Eni meets with president of Palau
Washington, D.C.— Congressman Faleomavaega recently met with President Tommy E. Remengesau, Jr. of the Republic of Palau.
The dinner meeting was hosted by the Taiwan Representative to the U.S., Ambassador King Pu-tsung, and was attended by Congresswoman Madeleine Bordallo of Guam, Ambassador Asterio Takesy of the Federated States of Micronesia, and Ambassador Hersey Kyota of Palau. This was President Remengesau’s first visit to the U.S. since taking office in January of this year.
“I want to thank Ambassador King for hosting President Remengesau on his recent visit to the U.S.,” Faleomavaega said. “It was an informal atmosphere where we were able to share and have a very constructive dialogue on U.S.-Palau relations as well as Palau’s initiatives and the impact it will have in the Pacific region.”
“President Remengesau should be commended for his efforts to create the largest national marine sanctuary in the world by banning all commercial fishing within Palau’s Exclusive Economic Zone. He strongly believes that such an investment in conservation will promote tourism and it will provide an economic benefit greater than what they currently receive from commercial fishing. This is a noble effort that our Pacific Islanders should follow given the problems we face with overfishing and the annihilation of our fish stock because of the greed of other nations to fish in our Pacific waters.”

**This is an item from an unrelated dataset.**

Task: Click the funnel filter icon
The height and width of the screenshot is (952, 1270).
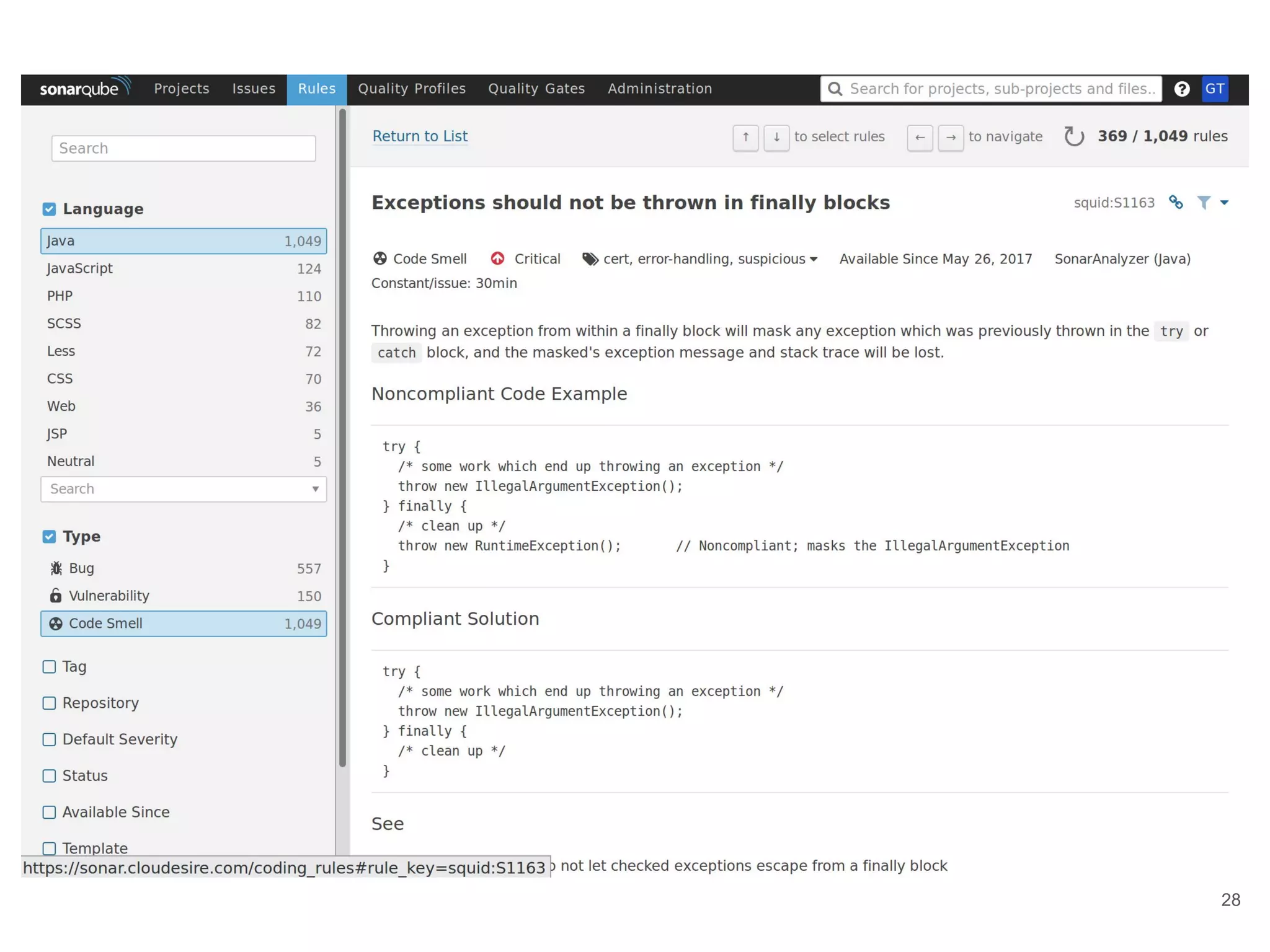Action: click(x=1203, y=203)
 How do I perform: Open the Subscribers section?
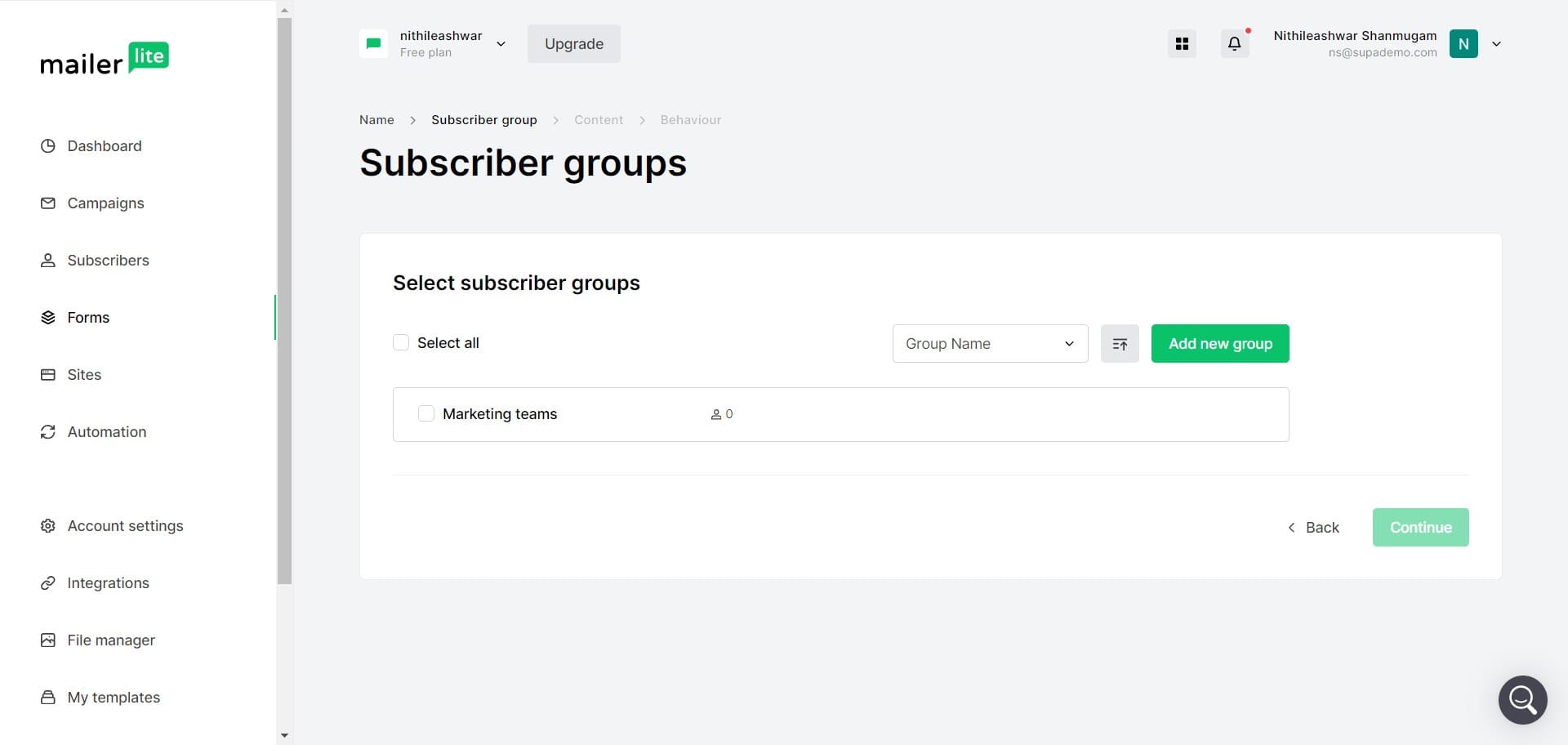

“We also had the opportunity to discuss the issue of China and Fiji moving forward in establishing the Pacific Islands Development Forum (PIDF) that is a result of the Engaging the Pacific Leaders Meetings that was held annually since 2010 and attended by many leaders of the Pacific countries. Other countries such as Kuwait and the United Arab Emirates have contributed for the PIDF. Some suspect that the PIDF would be a competitive rival with the Pacific Islands Forum that has been strongly supported by Australia and New Zealand since its establishment in 1971,” Faleomavaega continued.
“The recent increase in the support and investment of countries that have not traditionally been present in the Pacific region such as China, Cuba, and many from the Middle East is a clear indication of the failure of the policies of the Pacific Islands Forum. This has created a ‘split’ amongst the Pacific countries and it will create more issues as we move forward in the coming years.”
“I look forward to working closely with President Remengesau in convincing the Congress and President Obama to fund the Compact Agreement that was agreed to in 2010. By prolonging such a delay, we continue to damage the relationship with a staunch ally that has been supportive of the U.S. in all international bodies and forums, including the United Nations.”
“I want to thank Ambassador King and the Taipei Economic and Cultural Representative Office for honoring President Remengesau during his visit to Washington, D.C. I wish President Remengesau the best and a safe trip as he returns to Palau,” Faleomavaega concluded.